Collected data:

◇ ◇ ◇ ◇

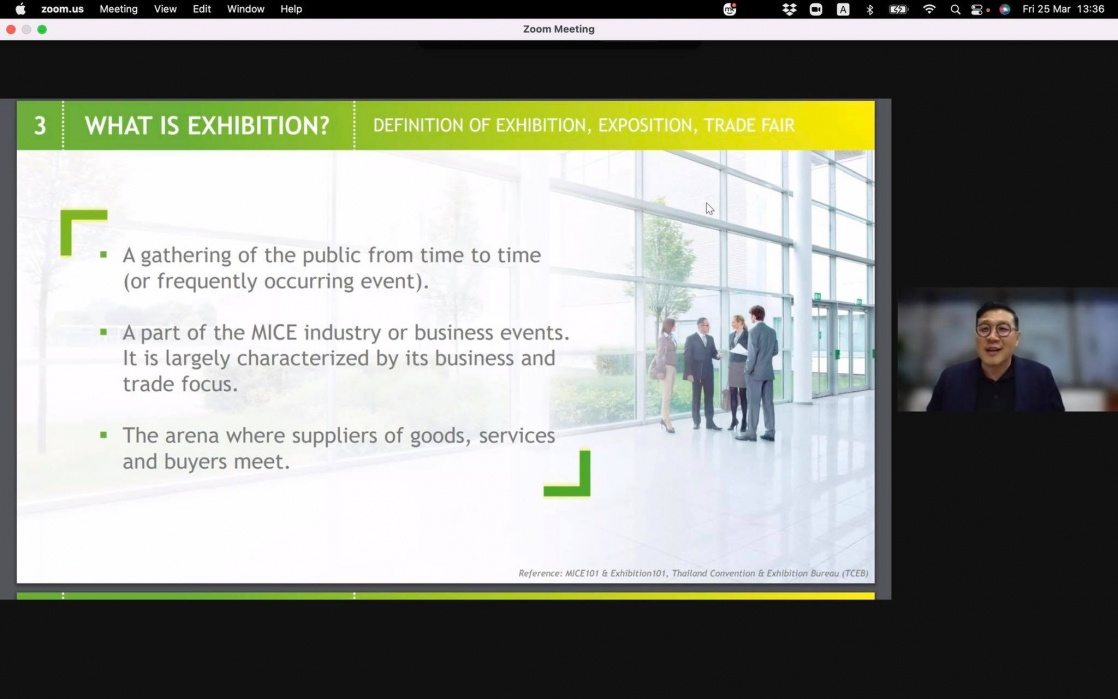This screenshot has height=699, width=1118.
Task: Open the Help menu
Action: pos(291,9)
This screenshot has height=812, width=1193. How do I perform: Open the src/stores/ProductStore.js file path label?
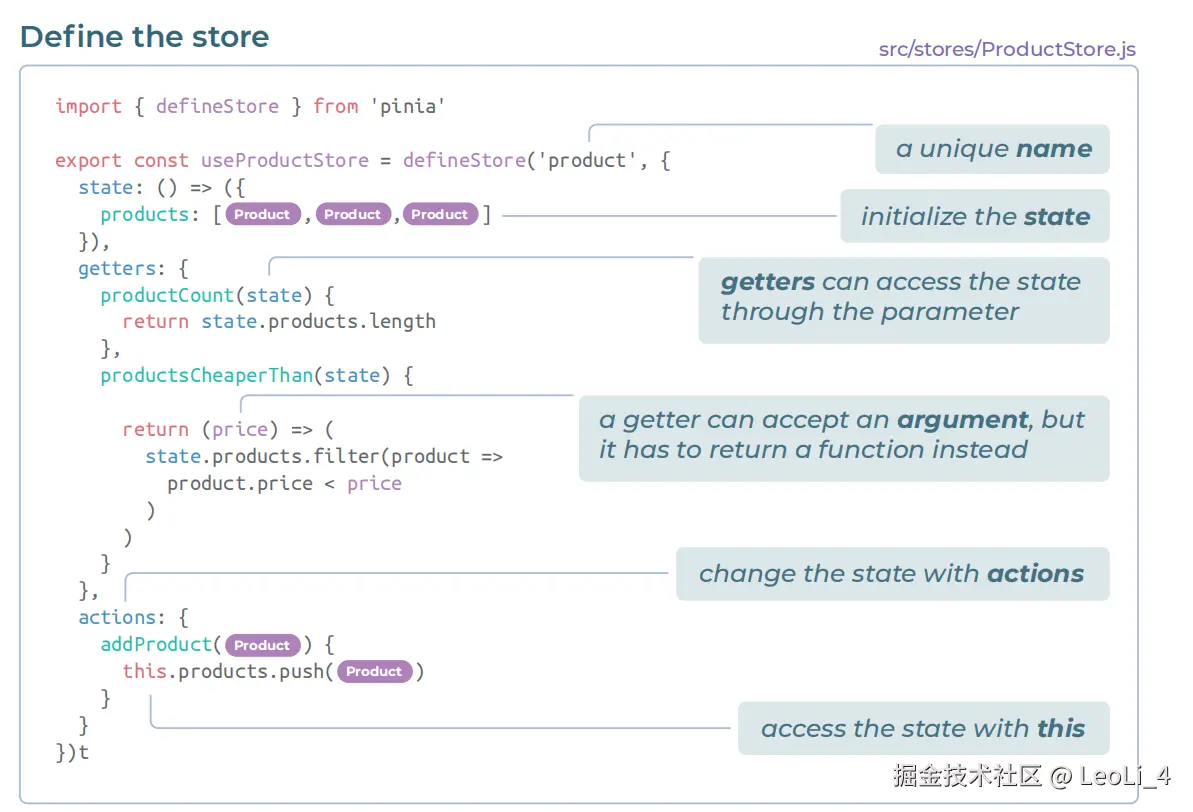tap(1006, 49)
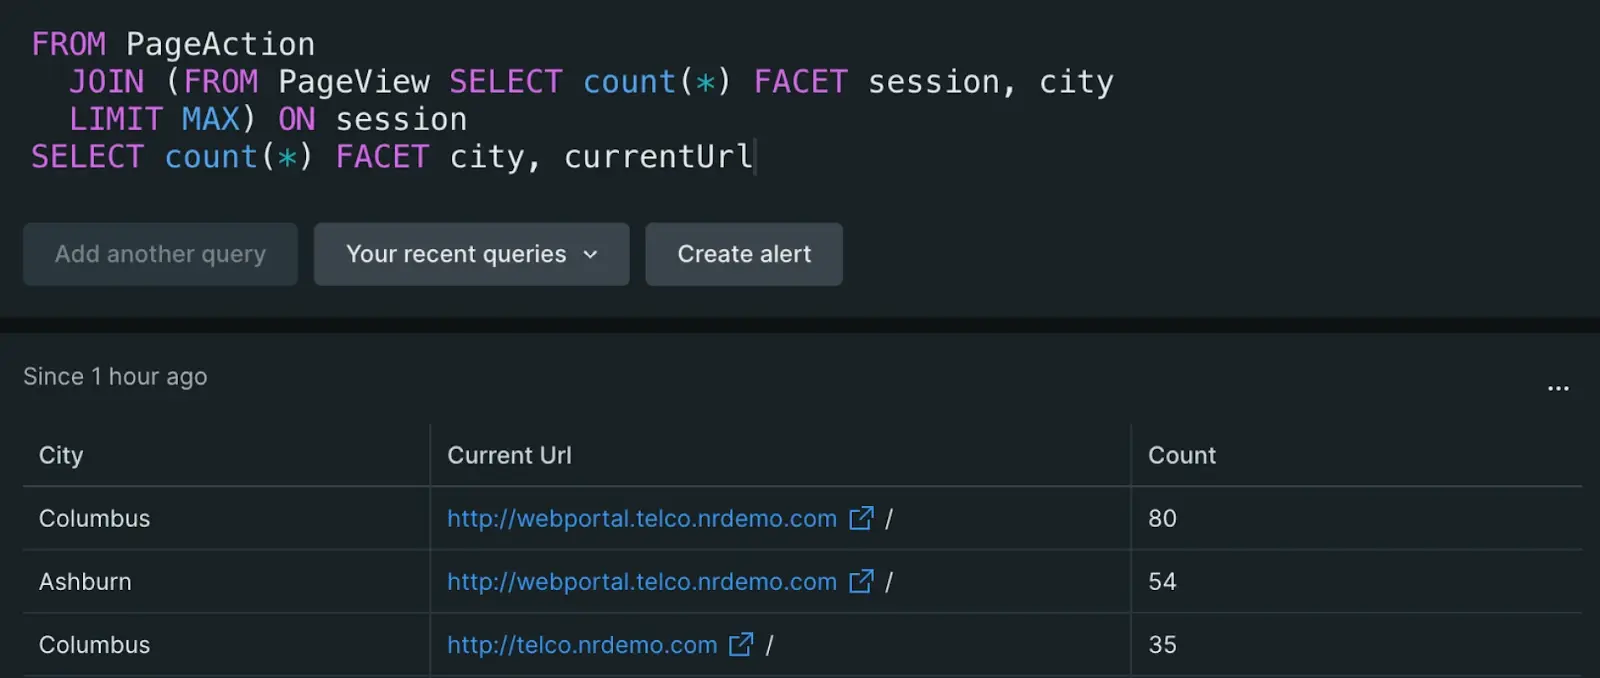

◇ ◇ ◇ ◇

Task description: Take the line that contains "This screenshot has height=812, width=1193." as the first and the last line of the records as the end, and please quote those lines exactly, pictures omitted.

Response:
This screenshot has height=812, width=1193. How do I perform: Open the src/stores/ProductStore.js file path label?
tap(1006, 49)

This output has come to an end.